According to I. Michael Greenberger, a former Justice Department official who teaches law at the University of Maryland,

The indictment is doubtless a strategy by the Bush administration to avoid a Supreme Court ruling that would likely hold that U.S. citizens cannot be detained incommunicado as enemy combatants if they are detained on U.S. soil.
The US government had until today to turn in its legal arguments for a pending Supreme Court case, which was to examine Padilla's status. Attorney General Gonzales claims, "Since he has now been charged in a grand jury in Florida, we believe that the petition is moot and that the petition should not be granted." But this is not at all certain, since the change to the US criminal court system did not address his status as an "unlawful enemy combatant," (a designation that is being used to hold other people indefinitely) and in a government request in 2002 to suspend a petition to habeas corpus, government lawyers make the following claim in a footnote:

There has never been an obligation under the laws and customs of war to charge an enemy combatant with an offense (whether under the laws of war or under domestic law). Indeed, in the usual case, the vast majority of those seized in war are never charged with an offense but are simply detained during the conflict. Nor is there any general right of access to counsel for enemy combatants under the laws and customs of war.
This implies that the government is talking about the "war on terror" and not the war in Afghanistan, because if they were talking about the latter, Padilla would have been released before now. Needless to say, this is disconcerting, because if the "war on terror" were to last as long as another metaphorical war, say the "war on drugs," the "unlawful enemy combatant" designation would give the president the power to imprison anyone, even US citizens, for the rest of their lives without having to ever charge them with a crime.

As a matter of fact, the Supreme Court decision handed down by O'Conner in Hamdi v. Rumsfeld (Hamdi is an American citizen who was apprehended in Afghanistan during the war there) explicitly makes this point:

Hamdi objects, nevertheless, that Congress has not authorized the indefinite detention to which he is now subject. The Government responds that "the detention of enemy combatants during World War II was just as 'indefinite' while that war was being fought." Id., at 16. We take Hamdi's objection to be not to the lack of certainty regarding the date on which the conflict will end, but to the substantial prospect of perpetual detention. We recognize that the national security underpinnings of the "war on terror," although crucially important, are broad and malleable. As the Government concedes, "given its unconventional nature, the current conflict is unlikely to end with a formal cease-fire agreement." Ibid. The prospect Hamdi raises is therefore not far-fetched.
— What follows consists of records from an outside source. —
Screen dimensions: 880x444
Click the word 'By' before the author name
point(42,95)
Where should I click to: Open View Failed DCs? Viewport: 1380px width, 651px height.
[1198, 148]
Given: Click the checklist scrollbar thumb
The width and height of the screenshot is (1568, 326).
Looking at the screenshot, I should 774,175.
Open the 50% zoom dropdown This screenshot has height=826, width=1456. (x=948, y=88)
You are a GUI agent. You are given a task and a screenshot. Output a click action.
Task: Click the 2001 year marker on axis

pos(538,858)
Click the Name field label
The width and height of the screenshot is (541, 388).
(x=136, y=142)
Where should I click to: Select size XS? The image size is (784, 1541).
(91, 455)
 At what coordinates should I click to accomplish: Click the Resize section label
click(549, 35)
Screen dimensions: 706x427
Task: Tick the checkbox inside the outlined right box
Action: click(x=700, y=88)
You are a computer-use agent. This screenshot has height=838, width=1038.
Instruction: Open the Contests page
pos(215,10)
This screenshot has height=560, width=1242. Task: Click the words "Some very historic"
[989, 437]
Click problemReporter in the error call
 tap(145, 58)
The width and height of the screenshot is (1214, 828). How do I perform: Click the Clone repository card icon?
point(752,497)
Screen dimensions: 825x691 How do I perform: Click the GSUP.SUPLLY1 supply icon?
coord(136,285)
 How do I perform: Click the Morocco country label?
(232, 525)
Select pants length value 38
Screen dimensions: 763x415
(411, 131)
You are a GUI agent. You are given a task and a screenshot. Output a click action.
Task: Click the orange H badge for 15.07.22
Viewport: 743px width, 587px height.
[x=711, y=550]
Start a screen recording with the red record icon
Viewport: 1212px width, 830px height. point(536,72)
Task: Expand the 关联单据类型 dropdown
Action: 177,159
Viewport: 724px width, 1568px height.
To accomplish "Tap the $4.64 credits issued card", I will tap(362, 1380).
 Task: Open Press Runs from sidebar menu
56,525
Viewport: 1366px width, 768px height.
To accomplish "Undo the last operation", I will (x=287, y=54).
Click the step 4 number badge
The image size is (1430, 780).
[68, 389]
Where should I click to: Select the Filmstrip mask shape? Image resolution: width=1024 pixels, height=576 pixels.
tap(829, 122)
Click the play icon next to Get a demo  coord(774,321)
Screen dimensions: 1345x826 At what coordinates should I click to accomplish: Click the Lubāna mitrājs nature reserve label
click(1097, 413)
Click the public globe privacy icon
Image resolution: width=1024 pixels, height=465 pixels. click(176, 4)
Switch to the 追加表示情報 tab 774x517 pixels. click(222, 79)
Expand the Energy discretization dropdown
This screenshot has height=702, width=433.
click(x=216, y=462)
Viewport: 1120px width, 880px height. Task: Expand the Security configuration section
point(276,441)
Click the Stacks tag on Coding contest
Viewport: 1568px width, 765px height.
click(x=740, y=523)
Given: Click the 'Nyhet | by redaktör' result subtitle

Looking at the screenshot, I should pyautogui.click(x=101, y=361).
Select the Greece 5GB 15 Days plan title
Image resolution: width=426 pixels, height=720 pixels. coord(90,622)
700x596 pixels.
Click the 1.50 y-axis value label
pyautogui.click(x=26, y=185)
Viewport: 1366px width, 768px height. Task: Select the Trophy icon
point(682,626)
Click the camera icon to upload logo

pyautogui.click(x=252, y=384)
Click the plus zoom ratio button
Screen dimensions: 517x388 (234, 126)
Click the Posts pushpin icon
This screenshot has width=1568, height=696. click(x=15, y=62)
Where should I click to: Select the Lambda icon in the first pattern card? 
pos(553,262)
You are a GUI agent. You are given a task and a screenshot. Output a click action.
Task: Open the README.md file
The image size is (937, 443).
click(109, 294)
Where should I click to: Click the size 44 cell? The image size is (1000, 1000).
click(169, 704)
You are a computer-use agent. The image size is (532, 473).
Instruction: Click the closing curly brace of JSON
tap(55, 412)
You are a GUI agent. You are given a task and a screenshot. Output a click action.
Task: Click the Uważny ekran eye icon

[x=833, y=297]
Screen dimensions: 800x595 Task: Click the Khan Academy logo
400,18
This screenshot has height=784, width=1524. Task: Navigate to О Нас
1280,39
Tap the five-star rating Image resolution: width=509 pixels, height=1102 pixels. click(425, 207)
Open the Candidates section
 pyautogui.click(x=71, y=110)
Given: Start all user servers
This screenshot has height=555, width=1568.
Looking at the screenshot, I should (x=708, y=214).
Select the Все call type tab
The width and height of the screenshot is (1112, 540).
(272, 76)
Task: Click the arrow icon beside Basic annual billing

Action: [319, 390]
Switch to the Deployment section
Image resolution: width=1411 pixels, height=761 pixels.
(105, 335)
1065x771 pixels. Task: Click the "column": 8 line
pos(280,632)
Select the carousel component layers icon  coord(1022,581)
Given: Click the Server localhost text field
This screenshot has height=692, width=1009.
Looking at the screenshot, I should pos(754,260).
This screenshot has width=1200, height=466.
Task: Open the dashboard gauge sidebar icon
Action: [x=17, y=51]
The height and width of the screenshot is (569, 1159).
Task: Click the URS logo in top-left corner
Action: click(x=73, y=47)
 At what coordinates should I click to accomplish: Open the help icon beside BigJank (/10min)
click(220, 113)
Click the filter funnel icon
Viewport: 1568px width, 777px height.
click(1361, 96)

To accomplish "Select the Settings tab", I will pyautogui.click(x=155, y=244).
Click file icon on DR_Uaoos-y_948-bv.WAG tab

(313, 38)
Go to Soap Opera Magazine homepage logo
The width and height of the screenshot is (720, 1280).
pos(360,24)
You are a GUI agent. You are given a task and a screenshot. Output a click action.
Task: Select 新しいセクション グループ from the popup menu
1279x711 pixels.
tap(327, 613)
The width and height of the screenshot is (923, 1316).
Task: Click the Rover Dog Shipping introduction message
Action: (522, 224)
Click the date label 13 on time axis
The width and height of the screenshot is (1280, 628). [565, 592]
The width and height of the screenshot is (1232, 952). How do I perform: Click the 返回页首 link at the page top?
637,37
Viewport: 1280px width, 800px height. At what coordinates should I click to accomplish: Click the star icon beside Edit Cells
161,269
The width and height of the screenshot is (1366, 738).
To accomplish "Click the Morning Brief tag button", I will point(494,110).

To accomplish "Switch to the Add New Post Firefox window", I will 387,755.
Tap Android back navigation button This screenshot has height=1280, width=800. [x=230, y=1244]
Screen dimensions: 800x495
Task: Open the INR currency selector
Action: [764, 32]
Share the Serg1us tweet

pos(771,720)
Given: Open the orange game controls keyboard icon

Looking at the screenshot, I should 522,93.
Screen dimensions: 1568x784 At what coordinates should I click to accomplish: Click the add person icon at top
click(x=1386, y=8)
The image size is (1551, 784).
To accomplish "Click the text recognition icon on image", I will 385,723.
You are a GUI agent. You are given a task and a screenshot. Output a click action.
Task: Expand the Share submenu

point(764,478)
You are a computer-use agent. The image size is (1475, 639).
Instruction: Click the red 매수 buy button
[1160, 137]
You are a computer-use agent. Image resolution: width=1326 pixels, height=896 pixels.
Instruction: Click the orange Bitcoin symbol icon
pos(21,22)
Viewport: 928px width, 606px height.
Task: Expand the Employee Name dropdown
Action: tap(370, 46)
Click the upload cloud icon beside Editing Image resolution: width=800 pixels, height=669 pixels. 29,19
If the Government does not consider this unconventional war won for two generations, and if it maintains during that time that Hamdi might, if released, rejoin forces fighting against the United States, then the position it has taken throughout the litigation of this case suggests that Hamdi's detention could last for the rest of his life.
O'Conner then goes on to speak of the "constitutional balance" needed when weighing freedom and security:

Striking the proper constitutional balance here is of great importance to the Nation during this period of ongoing combat. But it is equally vital that our calculus not give short shrift to the values that this country holds dear or to the privilege that is American citizenship. It is during our most challenging and uncertain moments that our Nation's commitment to due process is most severely tested; and it is in those times that we must preserve our commitment at home to the principles for which we fight abroad. See Kennedy v. Mendoza&nbhyph;Martinez, 372 U.S. 144, 164?165 (1963) ("The imperative necessity for safeguarding these rights to procedural due process under the gravest of emergencies has existed throughout our constitutional history, for it is then, under the pressing exigencies of crisis, that there is the greatest temptation to dispense with guarantees which, it is feared, will inhibit government action"); see also United States v. Robel, 389 U.S. 258, 264 (1967) ("It would indeed be ironic if, in the name of national defense, we would sanction the subversion of one of those liberties ... which makes the defense of the Nation worthwhile").
I've talked about this idea on a few occasions (here and here), and the prospect of an executive branch that has the power to indefinitely detain its citizens is indeed a frightening one. This is why it is important that the Supreme Court go ahead and hear the case, instead of letting the government cop out at the last minute. This is not unexpected, however, since rather than actually try Hamdi, the government agreed to let him go back to Saudi Arabia on the condition that he give up his American nationality.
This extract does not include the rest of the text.